How the custody process works

How will a judge make a decision about a parenting plan (custody)?

A judge is supposed to make a decision that is in the “best interests” of the child. According to Montana law, when determining what is in the best interest of the child, the judge could look at:

  1. the wishes of the parents;
  2. the child’s preference for who s/he wants to live with;
  3. the relationship the child has with his/her parents, siblings, and any other person that might significantly affect the child’s best interest;
  4. the child’s adjustment to his/her home, school and community;
  5. the mental and physical health of all individuals involved;
  6. any physical abuse or threat of physical abuse by either parent against the other parent or the child;
  7. dependency on, or abuse of, drugs/alcohol on the part of either parent;1 in this case, the judge will look at how the use of any chemical substance, legal or illegal, creates behavioral and/or health problems or how it endangers the parent’s health, interpersonal relationships, or economic function;2
  8. the continuity and stability of care;
  9. the developmental needs of the child;
  10. whether a parent has knowingly failed to pay birth-related costs that a parent is able to afford;
  11. whether a parent has knowingly failed to financially support a child that a parent is able to support;
  12. whether either parent continuously files for amendments to the parenting plan based on vengeful reasons – if so, the judge will consider any negative effect that these actions have on the child;
  13. whether the child has frequent and continuing contact with both parents, which is considered to be in the child’s best interests unless the court determines, after a hearing, that contact with a parent would be harmful to the child’s best interests. In making that determination, the judge will consider evidence of physical abuse or threat of physical abuse by one parent against the other parent or the child; and
  14. whether a parent or a person living in that parent’s household has been convicted of any of the following crimes, or possibly other crimes:

Note: If either parent is serving in the military, the judge must consider all relevant parenting factors described above and cannot determine the best interest of the child based only on the parent’s military service.3

1 R.C.M. §§ 40-4-212(1); 40-4-219(8)(b)
2 R.C.M. § 53-24-103(4)
3 R.C.M. § 40-4-212(2)

What happens if the other parent files a parenting plan action after I file for child support?

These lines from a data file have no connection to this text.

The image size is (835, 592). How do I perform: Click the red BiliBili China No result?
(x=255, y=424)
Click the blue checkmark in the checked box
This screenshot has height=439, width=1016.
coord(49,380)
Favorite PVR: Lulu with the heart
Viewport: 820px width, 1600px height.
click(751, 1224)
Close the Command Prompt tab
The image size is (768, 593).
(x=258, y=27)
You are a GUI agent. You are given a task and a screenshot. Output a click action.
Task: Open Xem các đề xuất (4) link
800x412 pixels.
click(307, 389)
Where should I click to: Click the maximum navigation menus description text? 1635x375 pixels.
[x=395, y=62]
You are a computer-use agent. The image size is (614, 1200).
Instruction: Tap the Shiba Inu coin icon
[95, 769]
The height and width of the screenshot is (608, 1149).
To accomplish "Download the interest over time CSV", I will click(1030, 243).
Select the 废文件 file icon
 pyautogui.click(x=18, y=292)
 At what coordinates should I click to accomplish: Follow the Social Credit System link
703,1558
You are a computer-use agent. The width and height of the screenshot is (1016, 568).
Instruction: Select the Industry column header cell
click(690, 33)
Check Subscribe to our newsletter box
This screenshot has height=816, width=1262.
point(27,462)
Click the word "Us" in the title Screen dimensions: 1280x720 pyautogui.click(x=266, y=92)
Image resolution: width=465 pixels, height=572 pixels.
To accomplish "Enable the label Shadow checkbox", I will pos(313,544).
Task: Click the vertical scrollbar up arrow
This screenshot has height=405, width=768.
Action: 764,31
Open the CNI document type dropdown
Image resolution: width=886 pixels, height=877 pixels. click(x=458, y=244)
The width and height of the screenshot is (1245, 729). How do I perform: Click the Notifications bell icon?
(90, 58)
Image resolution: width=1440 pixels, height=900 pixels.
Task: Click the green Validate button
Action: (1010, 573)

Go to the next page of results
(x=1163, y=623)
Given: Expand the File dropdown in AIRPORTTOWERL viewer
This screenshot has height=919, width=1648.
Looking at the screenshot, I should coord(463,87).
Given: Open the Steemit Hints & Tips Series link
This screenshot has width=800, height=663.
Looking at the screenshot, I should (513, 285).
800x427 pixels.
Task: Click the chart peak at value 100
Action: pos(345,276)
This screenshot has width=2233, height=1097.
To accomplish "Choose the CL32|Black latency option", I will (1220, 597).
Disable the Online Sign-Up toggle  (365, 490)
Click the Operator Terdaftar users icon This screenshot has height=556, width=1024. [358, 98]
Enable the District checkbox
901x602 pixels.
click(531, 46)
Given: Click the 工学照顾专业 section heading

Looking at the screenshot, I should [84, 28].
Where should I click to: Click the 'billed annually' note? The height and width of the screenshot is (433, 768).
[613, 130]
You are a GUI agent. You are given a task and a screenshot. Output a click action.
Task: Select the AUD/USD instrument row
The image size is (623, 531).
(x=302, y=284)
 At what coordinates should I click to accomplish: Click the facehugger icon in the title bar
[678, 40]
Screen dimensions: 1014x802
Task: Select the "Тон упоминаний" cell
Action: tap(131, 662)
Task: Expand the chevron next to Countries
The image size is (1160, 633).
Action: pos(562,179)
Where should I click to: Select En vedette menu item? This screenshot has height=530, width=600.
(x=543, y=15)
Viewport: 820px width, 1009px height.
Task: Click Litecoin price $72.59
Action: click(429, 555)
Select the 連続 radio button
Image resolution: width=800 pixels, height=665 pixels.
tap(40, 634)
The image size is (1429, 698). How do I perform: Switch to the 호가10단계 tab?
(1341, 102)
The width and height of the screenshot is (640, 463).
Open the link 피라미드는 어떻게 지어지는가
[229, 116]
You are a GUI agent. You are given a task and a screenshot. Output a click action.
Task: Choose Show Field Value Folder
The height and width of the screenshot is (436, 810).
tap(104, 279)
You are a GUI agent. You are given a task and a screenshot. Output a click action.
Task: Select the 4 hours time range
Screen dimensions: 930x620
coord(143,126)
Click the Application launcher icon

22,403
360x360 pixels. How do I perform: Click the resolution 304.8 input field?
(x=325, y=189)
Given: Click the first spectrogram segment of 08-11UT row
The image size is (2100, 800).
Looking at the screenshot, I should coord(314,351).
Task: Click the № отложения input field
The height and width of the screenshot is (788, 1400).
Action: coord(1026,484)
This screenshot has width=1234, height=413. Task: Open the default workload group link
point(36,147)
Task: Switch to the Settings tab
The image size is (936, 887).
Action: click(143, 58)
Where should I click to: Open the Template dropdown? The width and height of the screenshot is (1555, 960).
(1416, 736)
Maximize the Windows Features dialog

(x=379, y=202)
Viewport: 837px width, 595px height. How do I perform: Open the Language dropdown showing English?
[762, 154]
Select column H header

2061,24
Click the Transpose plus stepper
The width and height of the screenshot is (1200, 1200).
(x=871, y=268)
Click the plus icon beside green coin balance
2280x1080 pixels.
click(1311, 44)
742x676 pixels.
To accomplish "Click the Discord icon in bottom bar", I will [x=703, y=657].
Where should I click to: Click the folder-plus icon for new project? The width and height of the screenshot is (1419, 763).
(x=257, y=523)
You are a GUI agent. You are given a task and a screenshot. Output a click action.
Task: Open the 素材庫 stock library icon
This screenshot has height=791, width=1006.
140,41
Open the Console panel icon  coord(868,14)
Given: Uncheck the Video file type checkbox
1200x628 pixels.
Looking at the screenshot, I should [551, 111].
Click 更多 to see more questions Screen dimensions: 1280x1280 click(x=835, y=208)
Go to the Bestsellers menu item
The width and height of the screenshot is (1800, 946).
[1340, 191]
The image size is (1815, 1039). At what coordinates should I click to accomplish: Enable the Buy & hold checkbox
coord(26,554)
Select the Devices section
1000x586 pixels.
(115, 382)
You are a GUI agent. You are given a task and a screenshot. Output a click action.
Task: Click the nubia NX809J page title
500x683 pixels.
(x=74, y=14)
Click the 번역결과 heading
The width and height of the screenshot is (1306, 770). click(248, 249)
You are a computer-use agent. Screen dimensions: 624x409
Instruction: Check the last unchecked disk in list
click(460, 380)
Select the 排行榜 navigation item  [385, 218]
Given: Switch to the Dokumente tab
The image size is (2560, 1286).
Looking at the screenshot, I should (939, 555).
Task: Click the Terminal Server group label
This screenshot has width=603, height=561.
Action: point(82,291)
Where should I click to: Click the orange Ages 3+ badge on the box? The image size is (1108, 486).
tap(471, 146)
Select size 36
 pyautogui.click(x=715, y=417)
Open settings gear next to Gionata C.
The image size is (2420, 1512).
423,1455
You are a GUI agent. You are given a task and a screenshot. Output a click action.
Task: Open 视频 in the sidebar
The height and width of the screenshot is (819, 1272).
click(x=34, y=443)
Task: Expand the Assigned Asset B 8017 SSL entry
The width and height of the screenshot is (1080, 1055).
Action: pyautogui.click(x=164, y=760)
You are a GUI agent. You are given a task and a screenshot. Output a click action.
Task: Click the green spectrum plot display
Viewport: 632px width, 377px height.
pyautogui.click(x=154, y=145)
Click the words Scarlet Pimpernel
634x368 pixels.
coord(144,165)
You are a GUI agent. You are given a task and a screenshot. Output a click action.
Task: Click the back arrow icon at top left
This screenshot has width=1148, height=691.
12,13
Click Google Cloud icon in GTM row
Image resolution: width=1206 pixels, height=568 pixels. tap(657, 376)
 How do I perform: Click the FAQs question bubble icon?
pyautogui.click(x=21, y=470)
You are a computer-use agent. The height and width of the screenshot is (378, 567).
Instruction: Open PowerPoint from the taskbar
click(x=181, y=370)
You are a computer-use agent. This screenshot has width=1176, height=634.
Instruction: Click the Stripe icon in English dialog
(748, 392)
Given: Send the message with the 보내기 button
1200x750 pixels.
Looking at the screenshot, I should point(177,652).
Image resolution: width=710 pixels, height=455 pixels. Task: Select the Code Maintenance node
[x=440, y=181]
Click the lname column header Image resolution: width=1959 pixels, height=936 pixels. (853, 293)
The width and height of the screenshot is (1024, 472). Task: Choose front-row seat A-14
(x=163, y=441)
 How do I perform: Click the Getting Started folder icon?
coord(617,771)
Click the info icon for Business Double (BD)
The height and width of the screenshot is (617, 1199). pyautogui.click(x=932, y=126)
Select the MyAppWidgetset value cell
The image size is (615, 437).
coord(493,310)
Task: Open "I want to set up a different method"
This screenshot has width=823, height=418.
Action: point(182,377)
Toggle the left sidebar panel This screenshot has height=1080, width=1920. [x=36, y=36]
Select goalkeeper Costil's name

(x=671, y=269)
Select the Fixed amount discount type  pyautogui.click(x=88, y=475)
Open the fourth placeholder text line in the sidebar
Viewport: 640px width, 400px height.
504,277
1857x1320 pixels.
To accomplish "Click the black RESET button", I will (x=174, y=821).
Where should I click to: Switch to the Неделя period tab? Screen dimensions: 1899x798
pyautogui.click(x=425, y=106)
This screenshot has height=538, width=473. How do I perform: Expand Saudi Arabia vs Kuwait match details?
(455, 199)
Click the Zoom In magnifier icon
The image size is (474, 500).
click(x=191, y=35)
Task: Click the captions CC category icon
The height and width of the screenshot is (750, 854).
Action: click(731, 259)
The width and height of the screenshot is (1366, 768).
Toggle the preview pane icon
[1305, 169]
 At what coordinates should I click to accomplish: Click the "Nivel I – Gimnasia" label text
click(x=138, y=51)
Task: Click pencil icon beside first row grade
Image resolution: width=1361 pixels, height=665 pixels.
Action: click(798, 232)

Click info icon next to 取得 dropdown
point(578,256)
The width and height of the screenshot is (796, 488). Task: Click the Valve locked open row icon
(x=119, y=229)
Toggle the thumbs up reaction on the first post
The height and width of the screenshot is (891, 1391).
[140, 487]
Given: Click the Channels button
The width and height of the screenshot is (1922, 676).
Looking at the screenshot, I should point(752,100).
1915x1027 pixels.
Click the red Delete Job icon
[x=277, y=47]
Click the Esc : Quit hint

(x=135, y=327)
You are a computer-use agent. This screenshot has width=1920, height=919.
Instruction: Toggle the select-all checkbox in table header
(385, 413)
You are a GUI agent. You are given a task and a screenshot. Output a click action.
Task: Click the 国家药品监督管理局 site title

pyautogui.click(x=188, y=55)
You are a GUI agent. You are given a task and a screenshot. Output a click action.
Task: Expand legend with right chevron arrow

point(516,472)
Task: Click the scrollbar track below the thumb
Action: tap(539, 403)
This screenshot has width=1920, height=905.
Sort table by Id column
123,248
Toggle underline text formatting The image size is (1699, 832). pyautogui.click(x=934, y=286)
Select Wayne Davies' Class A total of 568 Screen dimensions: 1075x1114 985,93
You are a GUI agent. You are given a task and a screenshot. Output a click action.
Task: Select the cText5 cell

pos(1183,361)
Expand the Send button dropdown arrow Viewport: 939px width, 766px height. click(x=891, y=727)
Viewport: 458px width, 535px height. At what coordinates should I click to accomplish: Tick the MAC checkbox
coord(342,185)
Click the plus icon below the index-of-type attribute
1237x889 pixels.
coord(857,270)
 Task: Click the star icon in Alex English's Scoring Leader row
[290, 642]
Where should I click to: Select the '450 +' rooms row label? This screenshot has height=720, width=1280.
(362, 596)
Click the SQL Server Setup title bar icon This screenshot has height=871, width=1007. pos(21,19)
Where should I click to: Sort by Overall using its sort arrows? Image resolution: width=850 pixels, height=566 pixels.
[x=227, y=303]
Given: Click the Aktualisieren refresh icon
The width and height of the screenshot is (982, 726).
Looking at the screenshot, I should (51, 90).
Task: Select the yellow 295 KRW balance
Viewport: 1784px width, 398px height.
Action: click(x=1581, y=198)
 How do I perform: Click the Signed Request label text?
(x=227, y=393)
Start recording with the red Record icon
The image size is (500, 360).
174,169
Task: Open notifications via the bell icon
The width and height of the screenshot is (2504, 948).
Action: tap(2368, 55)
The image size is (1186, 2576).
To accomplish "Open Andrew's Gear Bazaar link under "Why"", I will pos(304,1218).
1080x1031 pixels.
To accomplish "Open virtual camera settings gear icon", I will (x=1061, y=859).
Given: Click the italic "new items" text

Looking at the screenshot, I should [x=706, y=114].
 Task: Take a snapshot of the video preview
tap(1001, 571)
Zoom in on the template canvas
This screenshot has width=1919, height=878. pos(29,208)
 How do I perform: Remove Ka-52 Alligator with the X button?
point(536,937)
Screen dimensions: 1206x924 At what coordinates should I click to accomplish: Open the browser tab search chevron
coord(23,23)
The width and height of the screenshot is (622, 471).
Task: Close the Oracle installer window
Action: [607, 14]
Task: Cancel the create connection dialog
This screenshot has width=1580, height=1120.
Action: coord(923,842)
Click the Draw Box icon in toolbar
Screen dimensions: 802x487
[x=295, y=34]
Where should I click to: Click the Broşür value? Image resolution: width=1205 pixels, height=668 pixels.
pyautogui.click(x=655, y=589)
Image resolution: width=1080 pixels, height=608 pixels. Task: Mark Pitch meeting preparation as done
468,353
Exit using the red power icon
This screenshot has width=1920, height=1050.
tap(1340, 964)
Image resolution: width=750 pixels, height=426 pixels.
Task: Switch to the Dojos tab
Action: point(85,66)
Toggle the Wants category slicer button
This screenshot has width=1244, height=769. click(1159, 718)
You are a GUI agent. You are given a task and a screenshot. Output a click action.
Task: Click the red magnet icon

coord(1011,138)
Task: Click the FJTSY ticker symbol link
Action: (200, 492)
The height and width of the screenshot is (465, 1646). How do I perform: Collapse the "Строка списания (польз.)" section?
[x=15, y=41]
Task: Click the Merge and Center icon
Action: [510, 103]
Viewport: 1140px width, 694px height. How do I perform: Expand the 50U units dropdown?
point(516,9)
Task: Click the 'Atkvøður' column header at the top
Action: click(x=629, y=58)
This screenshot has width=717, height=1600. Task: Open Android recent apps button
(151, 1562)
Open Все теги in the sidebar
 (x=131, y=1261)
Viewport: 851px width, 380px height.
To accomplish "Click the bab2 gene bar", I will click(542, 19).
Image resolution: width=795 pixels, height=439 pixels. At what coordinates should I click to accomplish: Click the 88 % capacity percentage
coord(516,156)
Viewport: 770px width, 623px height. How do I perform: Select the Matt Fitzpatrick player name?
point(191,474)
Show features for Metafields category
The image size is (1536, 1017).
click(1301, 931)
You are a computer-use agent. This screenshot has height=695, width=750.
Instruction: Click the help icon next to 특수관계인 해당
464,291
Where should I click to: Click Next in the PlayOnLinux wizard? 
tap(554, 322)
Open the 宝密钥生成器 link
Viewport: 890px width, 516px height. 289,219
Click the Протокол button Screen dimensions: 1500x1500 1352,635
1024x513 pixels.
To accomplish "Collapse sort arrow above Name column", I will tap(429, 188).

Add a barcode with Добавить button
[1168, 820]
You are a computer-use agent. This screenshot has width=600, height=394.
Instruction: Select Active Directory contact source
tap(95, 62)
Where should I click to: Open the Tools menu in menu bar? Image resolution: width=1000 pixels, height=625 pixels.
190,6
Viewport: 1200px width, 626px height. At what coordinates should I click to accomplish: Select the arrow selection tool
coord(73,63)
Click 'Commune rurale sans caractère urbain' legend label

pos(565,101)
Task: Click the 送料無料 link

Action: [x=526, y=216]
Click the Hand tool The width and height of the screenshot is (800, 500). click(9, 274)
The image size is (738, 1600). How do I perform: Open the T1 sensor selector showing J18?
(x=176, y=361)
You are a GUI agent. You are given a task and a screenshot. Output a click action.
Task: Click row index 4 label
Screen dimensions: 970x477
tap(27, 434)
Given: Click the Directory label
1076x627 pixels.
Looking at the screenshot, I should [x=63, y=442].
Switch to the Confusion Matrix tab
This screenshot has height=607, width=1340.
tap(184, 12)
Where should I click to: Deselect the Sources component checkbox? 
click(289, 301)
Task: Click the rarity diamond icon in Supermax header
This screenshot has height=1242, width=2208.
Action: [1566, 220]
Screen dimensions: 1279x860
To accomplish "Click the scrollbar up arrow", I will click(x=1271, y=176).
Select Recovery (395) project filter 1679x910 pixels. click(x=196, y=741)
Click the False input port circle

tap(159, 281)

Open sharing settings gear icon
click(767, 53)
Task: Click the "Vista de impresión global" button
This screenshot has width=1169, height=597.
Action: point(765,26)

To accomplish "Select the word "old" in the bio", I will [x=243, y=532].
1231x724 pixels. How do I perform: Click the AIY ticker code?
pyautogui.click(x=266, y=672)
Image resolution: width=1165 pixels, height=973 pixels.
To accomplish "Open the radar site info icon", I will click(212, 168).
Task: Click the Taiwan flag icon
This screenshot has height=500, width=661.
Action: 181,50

If you file a child support action against the non-custodial parent, and within the next six months, that parent files an action for a parenting plan, the judge is supposed to assume that his/her decision to file a parenting plan action is done out of revenge (“vengeful”). When deciding custody, the judge should consider this. However, the non-custodial parent can offer evidence to try to convince the judge that s/he was not motivated by revenge when s/he filed the action.1

1 R.C.M. § 40-4-212(4)(a)

Who can get custody or visitation

Can a parent who committed violence get custody or visitation?

While the judge will consider any evidence of physical abuse or threat of physical abuse by one parent against the other parent or the child,1 it is possible that a parent who has committed violence will get custody or visitation since this is only one of many factors that a judge will consider.

In addition, if a custody order is already in place, and the other parent or anyone living with that parent gets convicted of any of the following crimes, you can file an “objection” to the parenting plan to change it:

After you file the objection, the other parent has 21 days to respond. If s/he doesn’t respond, his/her parenting rights are suspended until the judge says otherwise. If the parent does respond to the objection, then a hearing on the issue will be set within 30 days of the parent’s response.2

It is recommended that you seek legal advice from a lawyer to assist you in a custody/visitation case involving domestic violence issues. For information on how to find a lawyer, see our MT Finding a Lawyer page.

1 R.C.M. § 40-4-212(1)(f)
2 R.C.M. § 40-4-219(8)

If my child was conceived from rape, can the offender get custodial rights or visitation?

If your child was conceived due to rape or sexual assault, either of the following could be a reason that the offender loses parental rights:

  • If the offender gets convicted of sexual intercourse without consent, the offender automatically loses all parental and custodial rights, assuming that certain procedures were followed in the criminal case;1 or
  • If the offender gets convicted of any felony in which sexual intercourse occurred, a petition can be filed for the offender’s parental rights to be terminated. If the offender was a minor at the time the felony was committed and was adjudicated a “delinquent youth” based on the crime, the same standard applies.2 Generally, the county attorney, attorney general, or an attorney hired by the county would be the one to file the petition to terminate the offender’s rights, not the victimized parent.3

1 R.C.M. §§ 45-5-503(8); 46-1-401
2 R.C.M. § 41-3-609(1)(c)
3 R.C.M. § ​41-3-422(2)

If my parental rights were terminated, can I ever get my rights back?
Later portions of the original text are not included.